6. Conditions. This Agreement shall become effective as of the date on which all of the conditions set forth in this Section 6 have been satisfied:
(a) The Agent shall have received counterparts of this Agreement duly executed by the Borrower, the Guarantors, the New Lender, the Required Lenders and the Agent.
(b) The Agent shall have received a Note signed by a Responsible Officer of the Borrower in favor of the New Lender.
(c) The Agent shall have received the favorable written opinion of Xxxxx Xxxxx LLP, as primary counsel to the Loan Parties (which shall cover, among other things, authority, legality, validity, binding effect and enforceability of this Agreement), in form and substance reasonably satisfactory to the Agent.
(d) The Agent shall have received copies of resolutions of the governing body of each Loan Party authorizing the execution, delivery and performance of this Agreement and the other Loan Documents to which it is a party and the consummation of the transactions contemplated hereby and thereby, together with specimen signatures of the persons authorized to execute such documents on such Loan Party’s behalf, all certified in each instance by a Responsible Officer reasonably acceptable to the Agent.
(e) The Agent shall have received copies of the certificates of good standing, or nearest equivalent in the relevant jurisdiction, for each Loan Party (dated no earlier than 30 days prior to the First Amendment Effective Date) from the office of the secretary of state or other appropriate governmental department or agency of the jurisdiction of its formation, incorporation or organization, as applicable.
(f) The Agent shall have received a certificate from a Responsible Officer of the Borrower certifying, after giving effect to this Agreement and the Revolving Credit Increase on a pro forma basis (and treating such as fully drawn for such purpose), (i) to the representations set forth in Sections 7(a) and 7(c) of this Agreement and (ii) that the Loan Parties are in compliance with the Financial Covenants set forth in the Credit Agreement, in each case recomputed for the most recent Fiscal Quarter for which financial statements have been delivered hereunder.

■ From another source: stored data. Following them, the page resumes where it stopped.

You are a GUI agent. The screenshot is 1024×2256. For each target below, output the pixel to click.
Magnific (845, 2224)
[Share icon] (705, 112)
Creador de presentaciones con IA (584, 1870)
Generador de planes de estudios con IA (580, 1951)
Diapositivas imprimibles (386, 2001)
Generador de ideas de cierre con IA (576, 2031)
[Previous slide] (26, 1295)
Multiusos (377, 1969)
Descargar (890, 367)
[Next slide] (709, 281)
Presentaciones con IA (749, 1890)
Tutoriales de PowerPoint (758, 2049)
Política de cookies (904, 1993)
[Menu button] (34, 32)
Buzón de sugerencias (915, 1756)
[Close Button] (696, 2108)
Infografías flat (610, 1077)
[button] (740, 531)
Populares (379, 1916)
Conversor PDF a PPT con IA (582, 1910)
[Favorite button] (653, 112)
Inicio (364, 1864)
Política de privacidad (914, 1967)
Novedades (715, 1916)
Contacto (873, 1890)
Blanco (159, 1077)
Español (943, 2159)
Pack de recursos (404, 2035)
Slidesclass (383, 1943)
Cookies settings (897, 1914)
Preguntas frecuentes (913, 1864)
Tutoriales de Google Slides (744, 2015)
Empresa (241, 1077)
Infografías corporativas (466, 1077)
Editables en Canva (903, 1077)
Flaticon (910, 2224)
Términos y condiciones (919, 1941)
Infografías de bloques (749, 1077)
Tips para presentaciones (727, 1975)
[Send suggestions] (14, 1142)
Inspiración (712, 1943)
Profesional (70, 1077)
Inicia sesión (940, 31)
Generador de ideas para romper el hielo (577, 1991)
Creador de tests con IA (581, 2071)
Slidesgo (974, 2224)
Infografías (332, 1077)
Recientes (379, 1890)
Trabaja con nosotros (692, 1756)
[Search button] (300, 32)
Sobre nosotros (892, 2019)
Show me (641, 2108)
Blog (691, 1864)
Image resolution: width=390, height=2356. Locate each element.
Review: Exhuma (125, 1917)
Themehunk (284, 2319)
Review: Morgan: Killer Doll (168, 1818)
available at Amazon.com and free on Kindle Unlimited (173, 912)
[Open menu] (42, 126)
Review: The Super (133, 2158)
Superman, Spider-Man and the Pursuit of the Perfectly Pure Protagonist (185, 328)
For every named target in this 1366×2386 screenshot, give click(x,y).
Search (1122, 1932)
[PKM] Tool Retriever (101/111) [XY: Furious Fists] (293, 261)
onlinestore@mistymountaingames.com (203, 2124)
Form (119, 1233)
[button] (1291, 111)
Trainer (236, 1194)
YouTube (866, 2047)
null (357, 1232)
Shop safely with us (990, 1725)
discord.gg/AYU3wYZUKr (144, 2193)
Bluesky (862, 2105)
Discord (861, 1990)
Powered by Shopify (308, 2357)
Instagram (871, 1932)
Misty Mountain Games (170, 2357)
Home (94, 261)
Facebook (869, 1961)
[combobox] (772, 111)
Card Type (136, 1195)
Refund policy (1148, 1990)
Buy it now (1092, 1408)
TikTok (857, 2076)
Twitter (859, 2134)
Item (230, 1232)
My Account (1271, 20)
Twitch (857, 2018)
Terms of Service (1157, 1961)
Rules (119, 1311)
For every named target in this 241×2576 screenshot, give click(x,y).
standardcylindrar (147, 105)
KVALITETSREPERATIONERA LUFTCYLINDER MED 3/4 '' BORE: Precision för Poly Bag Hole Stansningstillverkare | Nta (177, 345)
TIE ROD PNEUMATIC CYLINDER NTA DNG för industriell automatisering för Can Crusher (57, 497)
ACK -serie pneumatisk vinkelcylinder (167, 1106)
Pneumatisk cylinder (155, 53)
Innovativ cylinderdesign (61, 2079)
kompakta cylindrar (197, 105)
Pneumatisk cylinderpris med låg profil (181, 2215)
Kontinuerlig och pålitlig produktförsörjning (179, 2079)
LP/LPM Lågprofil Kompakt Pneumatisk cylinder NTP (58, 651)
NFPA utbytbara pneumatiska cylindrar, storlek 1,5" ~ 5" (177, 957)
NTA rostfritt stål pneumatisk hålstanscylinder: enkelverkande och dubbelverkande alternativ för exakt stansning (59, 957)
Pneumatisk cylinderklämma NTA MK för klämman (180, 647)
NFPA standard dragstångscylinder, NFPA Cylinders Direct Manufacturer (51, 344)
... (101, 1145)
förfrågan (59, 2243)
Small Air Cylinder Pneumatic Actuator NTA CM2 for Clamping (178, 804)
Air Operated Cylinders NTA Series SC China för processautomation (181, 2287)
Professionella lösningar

(g) The New Lender shall have received, at least five (5) Business Days prior to the First Amendment Effective Date, (i) documentation and other information reasonably requested by Agent or such Lender in order to comply with applicable law, including the USA PATRIOT Act, and (ii) to the extent Borrower qualifies as a “legal entity customer” under the Beneficial Ownership Regulation, a Beneficial Ownership Certification.
(h) The Agent shall have received (i) all fees that are required to be paid on or before the First Amendment Effective Date and (ii) payment for all expenses of the Agent and Fifth Third Bank (including the fees and expenses of counsel) invoiced not later than one (1) Business Day prior to the First Amendment Effective Date.
7. Representations. Each Loan Party hereby represents and warrants to the Lenders that as of the date of this Agreement, (a) each of the representations and warranties set forth in the Credit Agreement and the Loan Documents is and remains true and correct in all material respects (except that such materiality qualifier shall not be applicable to any representations and warranties that are already qualified or modified by materiality or Material Adverse Effect in the text thereof), as of the date hereof, except to the extent the same expressly relates to an earlier date, in which case such representations and warranties are true and correct in all material respects (except that such materiality qualifier shall not be applicable to any representations and warranties that already are qualified or modified by materiality in the text thereof) as of such earlier date, (b) the Loan Parties are in full compliance with all the terms and conditions of the Credit Agreement and the Loan Documents, and (c) no Default or Event of Default has occurred and is continuing under the Credit Agreement or the other Loan Documents or shall result after giving effect to this Agreement.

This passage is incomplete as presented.